Our main findings include:

  • In the absence of a new variant, and with a late vaccination campaign, hospitalizations are projected to remain stable and gradually decline until the end of the year.
  • Early distribution of reformulated boosters starting in mid-September is expected to decrease hospitalizations in early fall. Over the entire projection period, absent a new variant, early boosters are projected to prevent 2.4M (95% CI 0.8-4.8) cases, 137,000 (95% CI 21,000-251,000) hospitalizations and 9,700 (95% CI 500-19,000) deaths.
  • Not all models project a rebound with the arrival of a hypothetical new variant in the fall, so that there is large uncertainty in ensemble projections. If it occurs, a rebound would most likely peak near the end of the year.
  • In the most pessimistic scenario evaluated in this round, with a new variant and late boosters, we project 1.3M cumulative hospitalizations (95% PI 0.4-2.7M) and 181,000 cumulative deaths (95% PI 23,000-346,000) to occur over the 9 month projection period. In the most optimistic scenario, in the absence of a new variant and with early boosters, we project 0.7M hospitalizations (95% PI 0.2-1.70M) and 111,000 cumulative deaths (95% PI 11,000-212,000).
  • Overall, we estimate that early boosters would avert 6-12% of cases, 10-16% of hospitalizations and 12-15% of deaths, depending on the variant scenario.
  • A few caveats are worth noting:
    • The vaccine coverage assumed in these projections is indexed on the adult influenza vaccine coverage and is deemed optimistic. This assumes both a fast ramp up of vaccination in the month after boosters become available, and a high saturation coverage, above the levels observed for the first COVID-19 booster uptake in late 2021.
    • We assumed that boosters would be reformulated in the fall, with a VE of 80% against symptomatic disease immediately after vaccination. The efficacy of reformulated boosters against existing and new variants remains unclear, and so does the pace of waning after multiple booster shots and repeat infections.
    • We considered a single booster campaign in the fall-winter 2022-23.
    • The new variant introduced in these scenarios is purely hypothetical, and any new variant that does emerge will have different characteristics and timing of arrival.
    • Issues with case ascertainment and delays in death reporting make model calibration difficult for these outcomes. Hospitalizations continue to be a reliable outcome.
    • We cannot fully project changes in behavior and testing practices as we exit the emergency phase of the pandemic.
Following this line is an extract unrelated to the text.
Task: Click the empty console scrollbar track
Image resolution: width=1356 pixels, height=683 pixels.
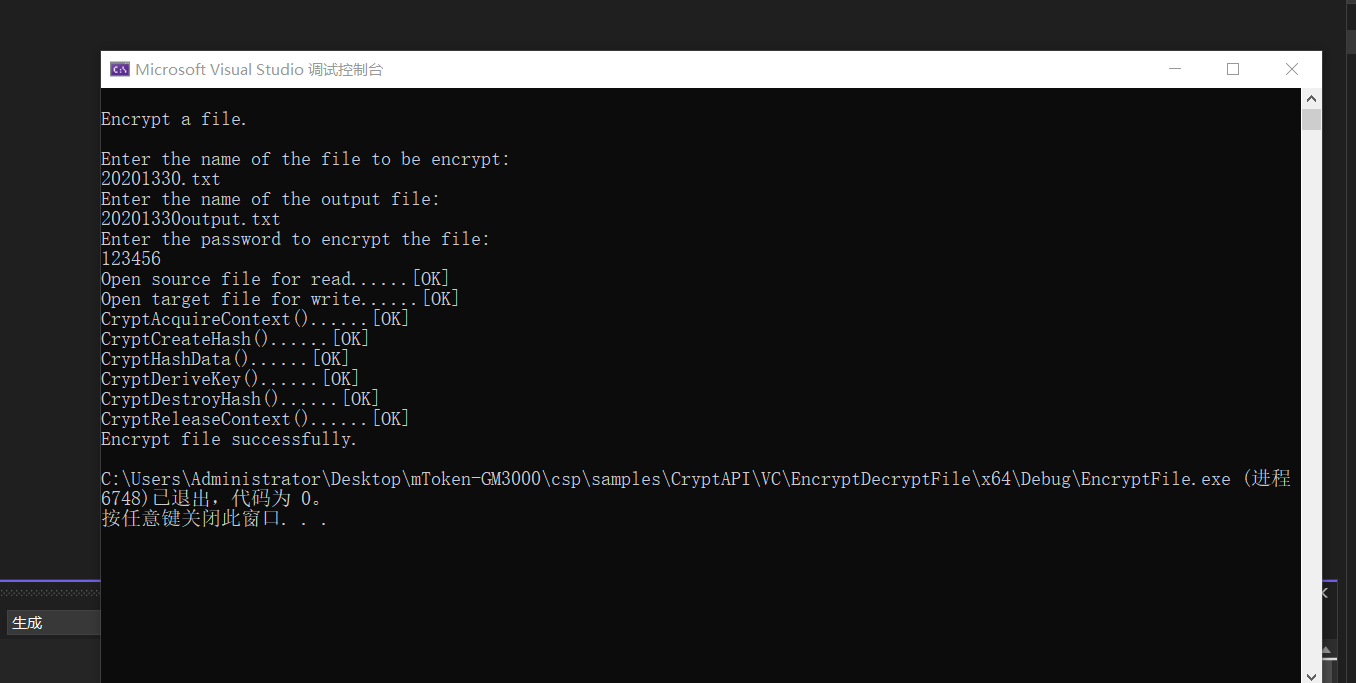Action: click(x=1311, y=400)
Table 1. COVID-19 Scenario Modeling Hub round 15 scenarios. More detailed scenario definitions and model characteristics can be found at


Even the best models of emerging infections struggle to give accurate forecasts at time scales greater than 3-4 weeks due to unpredictable drivers such as a changing policy environment, behavior change, the development of new control measures, and stochastic events. However, policy decisions around the course of emerging infections often require projections in the time frame of months. The goal of long-term projections is to compare outbreak trajectories under different scenarios, as opposed to offering a specific, unconditional estimate of what “will” happen.

As such, long-term projections can guide longer-term decision-making while short-term forecasts are more useful for situational awareness and guiding immediate response. The need for long-term epidemic projections is particularly acute in a severe pandemic, such as COVID-19, that has a large impact on the economy; for instance, economic and budget projections require estimates of outbreak trajectories in the 3-6 month time scale.